A more academic approach to refuting disinformation in the Chinese media has been taken by Sherman Lai, a researcher in the Department of Asian Studies at the University of Queens, Canada. On his YouTube channel, he talks about world events in Chinese, so that listeners can better understand them instead of blindly believing Beijing's propaganda. In the past, he has focused on aspects of Chinese history that the authorities prefer to keep quiet about. But with the start of the war in Ukraine, Lai began to tell subscribers about the history of the USSR, because, according to him, many Chinese experience Ukraine as part of Russia.
"They consider Ukraine a province of Russia," says the scientist. "The Chinese here see a connection to China's internal problems, such as Xinjiang, Tibet or Taiwan."
At the same time, Lai is surprised that the people of China no longer consider the invasion of Ukraine to be like the Japanese invasion of China in the 1930s. This is partly due to the fact that the history of the attack has not been told clearly enough, Lai believes.

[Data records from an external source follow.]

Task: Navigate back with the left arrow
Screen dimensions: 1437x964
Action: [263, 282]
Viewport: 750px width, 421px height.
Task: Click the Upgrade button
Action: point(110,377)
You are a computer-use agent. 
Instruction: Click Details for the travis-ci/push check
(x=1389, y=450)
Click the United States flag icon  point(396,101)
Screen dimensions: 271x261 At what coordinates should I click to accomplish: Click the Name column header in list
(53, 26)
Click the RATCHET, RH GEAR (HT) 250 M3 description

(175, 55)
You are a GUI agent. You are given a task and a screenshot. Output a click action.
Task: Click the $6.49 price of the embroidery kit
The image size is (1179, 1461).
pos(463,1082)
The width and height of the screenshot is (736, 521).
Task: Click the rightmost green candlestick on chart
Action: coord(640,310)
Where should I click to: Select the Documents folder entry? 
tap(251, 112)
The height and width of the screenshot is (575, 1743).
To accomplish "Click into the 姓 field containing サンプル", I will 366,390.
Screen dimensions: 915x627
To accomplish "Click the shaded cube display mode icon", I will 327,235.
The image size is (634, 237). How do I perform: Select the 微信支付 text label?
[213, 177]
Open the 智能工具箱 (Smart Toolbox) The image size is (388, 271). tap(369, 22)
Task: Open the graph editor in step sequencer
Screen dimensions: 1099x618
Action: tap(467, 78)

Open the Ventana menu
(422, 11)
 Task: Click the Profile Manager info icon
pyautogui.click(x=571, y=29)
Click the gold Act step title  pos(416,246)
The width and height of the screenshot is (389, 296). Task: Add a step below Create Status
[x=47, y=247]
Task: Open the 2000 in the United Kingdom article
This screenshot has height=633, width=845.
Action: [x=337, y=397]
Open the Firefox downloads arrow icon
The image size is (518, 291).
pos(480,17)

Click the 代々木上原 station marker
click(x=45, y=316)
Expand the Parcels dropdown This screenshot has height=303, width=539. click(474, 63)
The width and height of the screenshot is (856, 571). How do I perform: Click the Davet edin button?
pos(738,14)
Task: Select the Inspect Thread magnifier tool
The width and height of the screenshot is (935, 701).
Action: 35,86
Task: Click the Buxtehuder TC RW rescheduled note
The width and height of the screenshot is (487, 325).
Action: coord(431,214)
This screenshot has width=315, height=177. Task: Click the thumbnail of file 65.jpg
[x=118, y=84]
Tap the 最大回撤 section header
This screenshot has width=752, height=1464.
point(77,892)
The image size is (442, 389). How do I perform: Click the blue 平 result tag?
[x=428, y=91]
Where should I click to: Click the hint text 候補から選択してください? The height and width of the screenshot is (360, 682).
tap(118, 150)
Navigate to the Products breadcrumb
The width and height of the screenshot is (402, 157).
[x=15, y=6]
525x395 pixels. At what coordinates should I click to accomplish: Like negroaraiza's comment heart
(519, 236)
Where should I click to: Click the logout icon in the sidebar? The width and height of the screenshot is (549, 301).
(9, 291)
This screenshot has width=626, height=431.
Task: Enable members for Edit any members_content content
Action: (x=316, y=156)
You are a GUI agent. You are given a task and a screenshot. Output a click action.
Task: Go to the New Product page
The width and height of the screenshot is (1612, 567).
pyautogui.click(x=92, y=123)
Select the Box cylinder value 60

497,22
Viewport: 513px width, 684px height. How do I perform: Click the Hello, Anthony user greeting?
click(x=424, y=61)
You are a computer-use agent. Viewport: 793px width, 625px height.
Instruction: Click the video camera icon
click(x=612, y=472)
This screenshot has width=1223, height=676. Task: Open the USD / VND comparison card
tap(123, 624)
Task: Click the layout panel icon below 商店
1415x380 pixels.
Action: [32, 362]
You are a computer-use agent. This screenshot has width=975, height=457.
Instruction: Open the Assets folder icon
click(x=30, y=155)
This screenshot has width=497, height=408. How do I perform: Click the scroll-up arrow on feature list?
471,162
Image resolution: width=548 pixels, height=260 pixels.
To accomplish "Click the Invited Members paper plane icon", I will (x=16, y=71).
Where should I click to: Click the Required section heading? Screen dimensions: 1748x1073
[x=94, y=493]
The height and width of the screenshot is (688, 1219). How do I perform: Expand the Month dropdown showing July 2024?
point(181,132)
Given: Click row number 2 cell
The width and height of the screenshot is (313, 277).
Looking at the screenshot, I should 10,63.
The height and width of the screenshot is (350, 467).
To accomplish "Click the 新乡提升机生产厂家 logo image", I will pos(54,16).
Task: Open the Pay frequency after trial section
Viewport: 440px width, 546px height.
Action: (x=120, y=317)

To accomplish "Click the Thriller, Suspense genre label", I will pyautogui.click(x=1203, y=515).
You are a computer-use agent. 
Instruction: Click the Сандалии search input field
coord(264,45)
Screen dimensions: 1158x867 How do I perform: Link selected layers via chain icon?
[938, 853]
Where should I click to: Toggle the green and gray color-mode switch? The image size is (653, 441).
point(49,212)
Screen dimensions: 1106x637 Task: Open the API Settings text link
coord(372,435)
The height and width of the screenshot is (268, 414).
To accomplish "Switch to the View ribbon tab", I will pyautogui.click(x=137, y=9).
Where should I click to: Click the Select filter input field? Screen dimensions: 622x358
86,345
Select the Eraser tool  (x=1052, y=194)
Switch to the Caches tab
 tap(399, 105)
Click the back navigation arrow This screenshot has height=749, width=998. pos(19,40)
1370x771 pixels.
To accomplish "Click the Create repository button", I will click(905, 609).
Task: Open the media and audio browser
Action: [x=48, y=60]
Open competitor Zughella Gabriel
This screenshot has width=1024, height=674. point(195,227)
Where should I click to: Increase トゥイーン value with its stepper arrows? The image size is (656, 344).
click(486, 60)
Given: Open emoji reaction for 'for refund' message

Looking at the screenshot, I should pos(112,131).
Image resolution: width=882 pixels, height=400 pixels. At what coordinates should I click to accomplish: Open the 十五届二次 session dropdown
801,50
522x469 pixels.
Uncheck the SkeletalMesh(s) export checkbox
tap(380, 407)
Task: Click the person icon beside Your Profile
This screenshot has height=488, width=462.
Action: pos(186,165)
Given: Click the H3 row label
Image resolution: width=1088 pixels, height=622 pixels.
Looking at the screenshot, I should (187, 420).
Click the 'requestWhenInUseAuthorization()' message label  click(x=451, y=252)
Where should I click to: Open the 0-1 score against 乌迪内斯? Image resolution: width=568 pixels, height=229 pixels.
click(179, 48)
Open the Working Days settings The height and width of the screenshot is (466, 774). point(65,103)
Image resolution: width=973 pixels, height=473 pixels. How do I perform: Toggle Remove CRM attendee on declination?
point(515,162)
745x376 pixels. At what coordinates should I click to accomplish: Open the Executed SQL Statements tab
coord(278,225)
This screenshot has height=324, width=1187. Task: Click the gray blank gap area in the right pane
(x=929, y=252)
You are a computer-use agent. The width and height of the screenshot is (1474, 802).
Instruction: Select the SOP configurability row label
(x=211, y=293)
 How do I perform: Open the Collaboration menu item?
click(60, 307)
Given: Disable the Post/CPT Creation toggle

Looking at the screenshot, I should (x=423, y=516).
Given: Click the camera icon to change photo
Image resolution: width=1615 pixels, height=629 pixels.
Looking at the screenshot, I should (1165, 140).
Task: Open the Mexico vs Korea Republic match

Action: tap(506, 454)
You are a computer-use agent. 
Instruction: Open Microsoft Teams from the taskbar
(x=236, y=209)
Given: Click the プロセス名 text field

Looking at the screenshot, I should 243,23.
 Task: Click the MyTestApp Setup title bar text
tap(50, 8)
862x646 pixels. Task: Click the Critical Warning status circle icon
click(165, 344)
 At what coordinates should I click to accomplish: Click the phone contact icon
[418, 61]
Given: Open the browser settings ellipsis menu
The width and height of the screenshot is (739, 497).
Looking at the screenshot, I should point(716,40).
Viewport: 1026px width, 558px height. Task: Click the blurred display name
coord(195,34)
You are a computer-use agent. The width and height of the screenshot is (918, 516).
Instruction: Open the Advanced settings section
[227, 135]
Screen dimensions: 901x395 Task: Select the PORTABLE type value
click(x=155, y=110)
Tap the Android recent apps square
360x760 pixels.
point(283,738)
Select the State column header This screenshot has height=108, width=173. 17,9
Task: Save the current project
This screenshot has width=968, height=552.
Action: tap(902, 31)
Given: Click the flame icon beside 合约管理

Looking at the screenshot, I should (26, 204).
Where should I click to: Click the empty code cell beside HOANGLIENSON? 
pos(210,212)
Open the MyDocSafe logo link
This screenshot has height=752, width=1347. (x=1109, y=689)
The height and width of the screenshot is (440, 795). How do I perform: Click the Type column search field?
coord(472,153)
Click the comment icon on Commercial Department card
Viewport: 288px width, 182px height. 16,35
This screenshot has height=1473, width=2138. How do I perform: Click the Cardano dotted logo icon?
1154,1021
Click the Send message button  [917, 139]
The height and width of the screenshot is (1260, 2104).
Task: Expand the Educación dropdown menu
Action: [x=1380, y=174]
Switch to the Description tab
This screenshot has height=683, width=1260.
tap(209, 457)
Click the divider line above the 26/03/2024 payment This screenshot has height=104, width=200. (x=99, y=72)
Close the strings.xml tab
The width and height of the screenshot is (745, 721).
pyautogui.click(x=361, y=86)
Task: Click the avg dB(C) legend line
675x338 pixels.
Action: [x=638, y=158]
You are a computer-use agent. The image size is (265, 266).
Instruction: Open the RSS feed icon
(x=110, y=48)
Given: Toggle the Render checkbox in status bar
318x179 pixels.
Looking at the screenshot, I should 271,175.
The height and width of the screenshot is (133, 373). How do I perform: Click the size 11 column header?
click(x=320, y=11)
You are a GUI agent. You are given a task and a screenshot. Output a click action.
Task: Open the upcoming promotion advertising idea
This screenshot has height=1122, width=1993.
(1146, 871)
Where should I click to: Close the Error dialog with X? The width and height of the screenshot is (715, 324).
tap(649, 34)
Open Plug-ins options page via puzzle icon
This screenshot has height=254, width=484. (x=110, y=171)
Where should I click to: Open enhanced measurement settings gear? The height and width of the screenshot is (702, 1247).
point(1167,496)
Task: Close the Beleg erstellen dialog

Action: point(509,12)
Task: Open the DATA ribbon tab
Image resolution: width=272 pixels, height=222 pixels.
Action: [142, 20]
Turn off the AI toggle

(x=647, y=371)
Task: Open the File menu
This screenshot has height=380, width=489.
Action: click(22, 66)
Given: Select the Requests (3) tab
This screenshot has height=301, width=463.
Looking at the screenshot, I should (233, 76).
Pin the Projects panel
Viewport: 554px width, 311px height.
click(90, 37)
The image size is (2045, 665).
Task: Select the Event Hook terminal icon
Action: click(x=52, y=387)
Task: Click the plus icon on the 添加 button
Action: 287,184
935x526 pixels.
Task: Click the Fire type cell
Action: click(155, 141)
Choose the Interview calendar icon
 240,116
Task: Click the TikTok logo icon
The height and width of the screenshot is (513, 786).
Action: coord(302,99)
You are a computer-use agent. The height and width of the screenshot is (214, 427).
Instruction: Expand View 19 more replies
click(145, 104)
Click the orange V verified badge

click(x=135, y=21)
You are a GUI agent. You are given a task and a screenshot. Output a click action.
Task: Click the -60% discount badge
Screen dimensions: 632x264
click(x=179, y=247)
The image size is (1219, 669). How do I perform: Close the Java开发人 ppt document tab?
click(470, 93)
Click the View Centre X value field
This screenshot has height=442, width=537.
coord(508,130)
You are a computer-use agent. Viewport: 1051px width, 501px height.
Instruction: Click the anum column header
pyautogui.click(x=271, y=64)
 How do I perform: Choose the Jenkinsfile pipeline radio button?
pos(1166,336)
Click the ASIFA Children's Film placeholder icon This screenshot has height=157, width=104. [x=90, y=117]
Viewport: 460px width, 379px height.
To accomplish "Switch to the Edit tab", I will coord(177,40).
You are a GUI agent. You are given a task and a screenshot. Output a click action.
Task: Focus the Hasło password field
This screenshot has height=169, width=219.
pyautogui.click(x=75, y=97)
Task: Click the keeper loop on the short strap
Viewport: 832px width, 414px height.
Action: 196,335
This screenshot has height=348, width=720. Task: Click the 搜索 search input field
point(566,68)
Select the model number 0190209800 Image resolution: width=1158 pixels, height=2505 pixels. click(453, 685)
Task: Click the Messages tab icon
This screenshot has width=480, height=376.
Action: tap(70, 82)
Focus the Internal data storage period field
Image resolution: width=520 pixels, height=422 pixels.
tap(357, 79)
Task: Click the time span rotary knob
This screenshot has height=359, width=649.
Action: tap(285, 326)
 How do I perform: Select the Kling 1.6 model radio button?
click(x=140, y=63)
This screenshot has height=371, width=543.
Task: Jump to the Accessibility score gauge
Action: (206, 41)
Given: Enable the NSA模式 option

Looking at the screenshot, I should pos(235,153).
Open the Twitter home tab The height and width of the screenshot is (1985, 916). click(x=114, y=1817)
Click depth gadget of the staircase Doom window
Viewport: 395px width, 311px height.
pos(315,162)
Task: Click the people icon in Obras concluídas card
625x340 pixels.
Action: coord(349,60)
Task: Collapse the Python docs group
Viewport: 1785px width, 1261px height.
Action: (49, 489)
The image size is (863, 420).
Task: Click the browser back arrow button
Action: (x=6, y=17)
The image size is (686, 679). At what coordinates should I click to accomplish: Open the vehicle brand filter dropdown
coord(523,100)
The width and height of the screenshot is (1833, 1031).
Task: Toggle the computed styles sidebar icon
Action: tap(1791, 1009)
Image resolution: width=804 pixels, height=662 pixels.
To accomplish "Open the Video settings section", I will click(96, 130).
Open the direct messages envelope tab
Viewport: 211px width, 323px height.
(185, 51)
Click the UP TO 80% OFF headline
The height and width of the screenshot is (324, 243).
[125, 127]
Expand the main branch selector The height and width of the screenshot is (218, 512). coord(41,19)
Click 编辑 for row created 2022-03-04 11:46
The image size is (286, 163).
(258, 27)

The narratives of Beijing and Moscow about the war in Ukraine often coincide, says Nathan Boshamp-Mustafaga, a policy researcher at RAND Corporation. There is no evidence that the governments of these countries directly coordinate their communications. However, if they ever show up, it will not be a surprise, he said.
Boshamp-Mustafaga mentions another thesis about Ukraine, which is often repeated by Russia and China - the development of biological weapons in Ukrainian laboratories with the participation of the United States.
"China is interested in discrediting foreign, mostly Western, critics of its fight against COVID. Therefore, one of the narratives that developed here in recent years is that the US has developed COVID as a biological weapon. And he clearly agrees with Russia's efforts to it discredits Ukraine and justifies its invasion, ”Boshamp-Mustafaga said.